初経の低年齢化や女性の社会進出に伴う晩婚化などによって婦人科系の疾患は増加傾向にあります。月経がある、つまり排卵を繰り返すということは、女性ホルモンを原因とする子宮内膜症や子宮筋腫になる可能性が高まるということです。たとえ自覚症状が無くても重大な病気が発症していることも少なくないため、定期的に検診を受けることが必要です。病気の早期発見はもとより、月経痛や月経不順などの身体の不調を相談できる大切な機会ともいえます。
大人の女性として自身の健康にも責任を持って、年に一度は婦人科検診を受けましょう。将来、出産を希望するかどうかは別として、婦人科受診が当たり前のこととして浸透してほしいと願っています。
子宮内膜症は、月経痛はもちろんのこと腰痛や排便痛、性交痛など、QOL(Quality of life:
生活の質)を低下させる強くて持続的な痛みが最大の特徴です。この痛みに対処するために、近年、治療法の選択肢が増えてきました。子宮内膜症で発生する卵巣チョコレート嚢胞(のうほう)の大きさは、治療法を選択する上での一つの基準であり、4cmより大きい場合は手術も含めた治療法を考慮しますが、4cm以下の場合は、早く妊娠したいというような特別な事情がない限り、選択肢の一つとして黄体ホルモン製剤による治療を提案しています。

• **抜粋データ**
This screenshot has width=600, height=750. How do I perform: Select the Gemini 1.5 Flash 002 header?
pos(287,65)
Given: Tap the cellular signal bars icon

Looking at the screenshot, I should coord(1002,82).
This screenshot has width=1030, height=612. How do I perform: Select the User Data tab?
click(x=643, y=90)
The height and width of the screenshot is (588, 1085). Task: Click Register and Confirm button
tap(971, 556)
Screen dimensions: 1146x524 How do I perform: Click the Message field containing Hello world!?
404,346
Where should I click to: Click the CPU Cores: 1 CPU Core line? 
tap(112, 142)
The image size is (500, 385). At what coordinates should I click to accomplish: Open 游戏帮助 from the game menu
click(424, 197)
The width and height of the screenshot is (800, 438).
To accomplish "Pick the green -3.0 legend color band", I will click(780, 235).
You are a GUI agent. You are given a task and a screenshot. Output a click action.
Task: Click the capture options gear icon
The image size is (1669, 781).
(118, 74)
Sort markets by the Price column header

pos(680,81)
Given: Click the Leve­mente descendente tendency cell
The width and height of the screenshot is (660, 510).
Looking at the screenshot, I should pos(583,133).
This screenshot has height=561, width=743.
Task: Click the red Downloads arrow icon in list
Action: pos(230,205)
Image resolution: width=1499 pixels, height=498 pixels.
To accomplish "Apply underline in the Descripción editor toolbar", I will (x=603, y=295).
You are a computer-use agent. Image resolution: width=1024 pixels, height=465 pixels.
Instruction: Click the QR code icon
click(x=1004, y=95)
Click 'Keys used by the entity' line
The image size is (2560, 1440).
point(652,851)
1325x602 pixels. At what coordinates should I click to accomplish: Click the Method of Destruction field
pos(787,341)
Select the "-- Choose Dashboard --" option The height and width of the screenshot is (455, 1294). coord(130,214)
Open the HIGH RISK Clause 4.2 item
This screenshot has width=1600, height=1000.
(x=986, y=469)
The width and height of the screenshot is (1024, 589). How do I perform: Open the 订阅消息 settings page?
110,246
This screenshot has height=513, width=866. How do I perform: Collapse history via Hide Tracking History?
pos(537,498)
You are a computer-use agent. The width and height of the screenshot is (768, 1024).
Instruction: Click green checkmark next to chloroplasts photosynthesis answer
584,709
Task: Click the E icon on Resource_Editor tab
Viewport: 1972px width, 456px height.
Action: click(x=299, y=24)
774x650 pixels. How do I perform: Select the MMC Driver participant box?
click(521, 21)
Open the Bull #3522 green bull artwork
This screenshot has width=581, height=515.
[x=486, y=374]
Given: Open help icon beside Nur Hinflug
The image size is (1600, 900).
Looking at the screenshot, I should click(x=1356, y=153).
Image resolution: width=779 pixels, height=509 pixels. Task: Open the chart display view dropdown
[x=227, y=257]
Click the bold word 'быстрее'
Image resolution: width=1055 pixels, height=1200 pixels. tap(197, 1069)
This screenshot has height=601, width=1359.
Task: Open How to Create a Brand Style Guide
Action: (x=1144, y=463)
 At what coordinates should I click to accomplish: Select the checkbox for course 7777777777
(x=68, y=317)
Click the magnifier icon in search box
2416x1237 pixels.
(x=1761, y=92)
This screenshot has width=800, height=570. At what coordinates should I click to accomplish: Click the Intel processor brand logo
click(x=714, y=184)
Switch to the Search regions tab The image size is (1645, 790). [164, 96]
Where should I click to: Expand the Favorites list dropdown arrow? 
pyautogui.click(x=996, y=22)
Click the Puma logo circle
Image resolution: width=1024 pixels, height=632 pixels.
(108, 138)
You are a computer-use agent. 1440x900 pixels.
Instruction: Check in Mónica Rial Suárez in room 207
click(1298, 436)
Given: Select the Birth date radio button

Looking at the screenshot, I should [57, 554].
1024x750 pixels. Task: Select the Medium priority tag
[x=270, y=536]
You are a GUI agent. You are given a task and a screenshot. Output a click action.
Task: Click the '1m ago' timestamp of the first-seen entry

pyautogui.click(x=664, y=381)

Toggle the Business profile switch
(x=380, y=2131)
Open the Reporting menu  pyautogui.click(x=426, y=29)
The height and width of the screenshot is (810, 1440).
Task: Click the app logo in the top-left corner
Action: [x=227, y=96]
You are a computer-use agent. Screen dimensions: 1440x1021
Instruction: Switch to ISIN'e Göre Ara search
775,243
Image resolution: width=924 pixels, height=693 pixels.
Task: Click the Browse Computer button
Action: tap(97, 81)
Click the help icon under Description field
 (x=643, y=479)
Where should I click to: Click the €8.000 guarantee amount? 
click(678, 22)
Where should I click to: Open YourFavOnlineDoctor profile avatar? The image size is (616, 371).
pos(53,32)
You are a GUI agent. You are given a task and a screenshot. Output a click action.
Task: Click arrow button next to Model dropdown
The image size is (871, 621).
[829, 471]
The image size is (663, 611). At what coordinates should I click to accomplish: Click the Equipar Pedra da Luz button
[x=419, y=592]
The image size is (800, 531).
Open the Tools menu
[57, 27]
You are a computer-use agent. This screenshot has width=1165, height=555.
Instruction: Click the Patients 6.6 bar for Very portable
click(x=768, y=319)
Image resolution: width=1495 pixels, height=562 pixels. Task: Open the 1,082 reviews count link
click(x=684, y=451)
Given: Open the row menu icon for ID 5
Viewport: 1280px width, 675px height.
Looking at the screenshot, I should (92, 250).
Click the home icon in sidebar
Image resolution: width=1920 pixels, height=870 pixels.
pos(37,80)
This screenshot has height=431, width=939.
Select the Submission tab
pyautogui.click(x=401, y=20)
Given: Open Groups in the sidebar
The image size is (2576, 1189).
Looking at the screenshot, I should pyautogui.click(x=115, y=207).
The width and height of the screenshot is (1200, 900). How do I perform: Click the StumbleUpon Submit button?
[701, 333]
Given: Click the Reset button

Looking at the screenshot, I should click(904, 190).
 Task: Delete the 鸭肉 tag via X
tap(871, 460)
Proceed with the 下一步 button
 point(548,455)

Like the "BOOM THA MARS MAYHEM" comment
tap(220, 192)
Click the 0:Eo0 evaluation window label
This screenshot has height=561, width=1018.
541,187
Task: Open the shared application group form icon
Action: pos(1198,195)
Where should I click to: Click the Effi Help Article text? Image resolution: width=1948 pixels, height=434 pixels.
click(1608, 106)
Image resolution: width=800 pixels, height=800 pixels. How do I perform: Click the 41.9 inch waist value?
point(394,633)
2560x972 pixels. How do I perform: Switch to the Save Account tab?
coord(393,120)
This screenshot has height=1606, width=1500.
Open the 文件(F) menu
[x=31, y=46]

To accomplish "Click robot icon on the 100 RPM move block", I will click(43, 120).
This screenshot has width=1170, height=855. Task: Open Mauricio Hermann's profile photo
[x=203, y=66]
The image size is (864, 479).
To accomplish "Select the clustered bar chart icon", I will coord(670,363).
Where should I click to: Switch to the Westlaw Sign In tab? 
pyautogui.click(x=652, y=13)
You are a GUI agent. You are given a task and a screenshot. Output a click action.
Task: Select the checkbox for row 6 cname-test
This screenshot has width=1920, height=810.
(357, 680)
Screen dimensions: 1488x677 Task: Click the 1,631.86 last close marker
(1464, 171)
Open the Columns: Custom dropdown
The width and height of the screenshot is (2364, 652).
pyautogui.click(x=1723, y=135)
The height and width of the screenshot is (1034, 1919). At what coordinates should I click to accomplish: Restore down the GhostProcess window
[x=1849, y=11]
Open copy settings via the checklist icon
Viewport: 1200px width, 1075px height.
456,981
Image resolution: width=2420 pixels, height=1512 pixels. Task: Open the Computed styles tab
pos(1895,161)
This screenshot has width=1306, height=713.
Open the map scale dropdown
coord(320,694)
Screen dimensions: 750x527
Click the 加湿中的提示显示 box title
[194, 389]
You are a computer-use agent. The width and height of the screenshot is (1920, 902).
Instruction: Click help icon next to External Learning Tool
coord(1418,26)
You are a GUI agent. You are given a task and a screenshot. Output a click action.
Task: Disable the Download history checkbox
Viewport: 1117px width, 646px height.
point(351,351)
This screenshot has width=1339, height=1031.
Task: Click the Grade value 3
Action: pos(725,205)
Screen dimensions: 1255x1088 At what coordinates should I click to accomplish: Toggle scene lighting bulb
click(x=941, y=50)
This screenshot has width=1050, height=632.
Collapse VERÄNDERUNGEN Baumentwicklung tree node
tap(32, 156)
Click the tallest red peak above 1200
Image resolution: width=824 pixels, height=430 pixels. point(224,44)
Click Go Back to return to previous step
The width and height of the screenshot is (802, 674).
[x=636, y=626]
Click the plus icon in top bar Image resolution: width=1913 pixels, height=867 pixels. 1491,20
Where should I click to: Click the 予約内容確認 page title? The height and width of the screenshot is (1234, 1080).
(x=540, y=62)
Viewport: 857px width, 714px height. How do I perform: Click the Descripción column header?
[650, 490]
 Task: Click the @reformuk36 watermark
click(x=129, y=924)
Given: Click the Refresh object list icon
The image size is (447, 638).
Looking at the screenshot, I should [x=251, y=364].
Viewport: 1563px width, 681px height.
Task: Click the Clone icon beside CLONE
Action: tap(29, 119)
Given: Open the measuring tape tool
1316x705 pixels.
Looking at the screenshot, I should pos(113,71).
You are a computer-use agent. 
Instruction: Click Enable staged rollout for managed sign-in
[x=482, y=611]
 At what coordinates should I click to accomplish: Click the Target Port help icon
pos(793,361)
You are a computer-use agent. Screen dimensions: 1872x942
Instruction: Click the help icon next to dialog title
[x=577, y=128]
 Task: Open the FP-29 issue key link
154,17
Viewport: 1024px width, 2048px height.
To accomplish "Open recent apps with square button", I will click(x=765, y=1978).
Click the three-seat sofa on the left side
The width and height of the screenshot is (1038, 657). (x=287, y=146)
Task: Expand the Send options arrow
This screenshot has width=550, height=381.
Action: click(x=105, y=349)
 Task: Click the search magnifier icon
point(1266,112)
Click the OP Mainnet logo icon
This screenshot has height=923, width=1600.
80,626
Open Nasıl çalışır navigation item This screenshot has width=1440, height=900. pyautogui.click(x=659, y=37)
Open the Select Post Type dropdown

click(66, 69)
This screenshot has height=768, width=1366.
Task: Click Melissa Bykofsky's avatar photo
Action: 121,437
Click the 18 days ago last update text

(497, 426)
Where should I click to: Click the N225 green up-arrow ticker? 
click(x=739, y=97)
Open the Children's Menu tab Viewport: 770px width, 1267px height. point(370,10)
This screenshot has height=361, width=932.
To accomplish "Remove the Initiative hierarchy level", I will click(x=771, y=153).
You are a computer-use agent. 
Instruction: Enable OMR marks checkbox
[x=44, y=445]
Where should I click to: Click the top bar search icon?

• **作業指示**
1) 婦人科検診についての文章から、「大人の女性として自身の健康に」から「による治療を提案しています。」までの部分を一字一句そのまま書き写してください。
2) 婦人科検診についての文章の最後の文に続けて、文章を書き進めてください。

• **課題別解答**
1)
大人の女性として自身の健康にも責任を持って、年に一度は婦人科検診を受けましょう。将来、出産を希望するかどうかは別として、婦人科受診が当たり前のこととして浸透してほしいと願っています。
子宮内膜症は、月経痛はもちろんのこと腰痛や排便痛、性交痛など、QOL(Quality of life:
生活の質)を低下させる強くて持続的な痛みが最大の特徴です。この痛みに対処するために、近年、治療法の選択肢が増えてきました。子宮内膜症で発生する卵巣チョコレート嚢胞(のうほう)の大きさは、治療法を選択する上での一つの基準であり、4cmより大きい場合は手術も含めた治療法を考慮しますが、4cm以下の場合は、早く妊娠したいというような特別な事情がない限り、選択肢の一つとして黄体ホルモン製剤による治療を提案しています。

2)
これまでは、子宮内膜症の増悪因子である女性ホルモンを強く抑えて閉経と同じ状態を作るGnRHアナログ製剤の投与(偽閉経療法)、もしくは月経量を減らす低用量卵胞ホルモン・黄体ホルモン配合製剤の投与などが行われてきました。GnRHアナログ製剤では月経が止まるため月経痛もなくなり、同時に卵巣チョコレート嚢胞を小さくする効果も期待できますが、更年期症状のような副作用があるため、使用期間は6ヶ月の制限があり、継続的に行えるものではありませんでした。また、低用量卵胞ホルモン・黄体ホルモン配合製剤は月経が楽になって長く使えるものの、GnRHアナログ製剤のように、卵巣チョコレート嚢胞そのものへの治療効果はあまり強くないという点がありました。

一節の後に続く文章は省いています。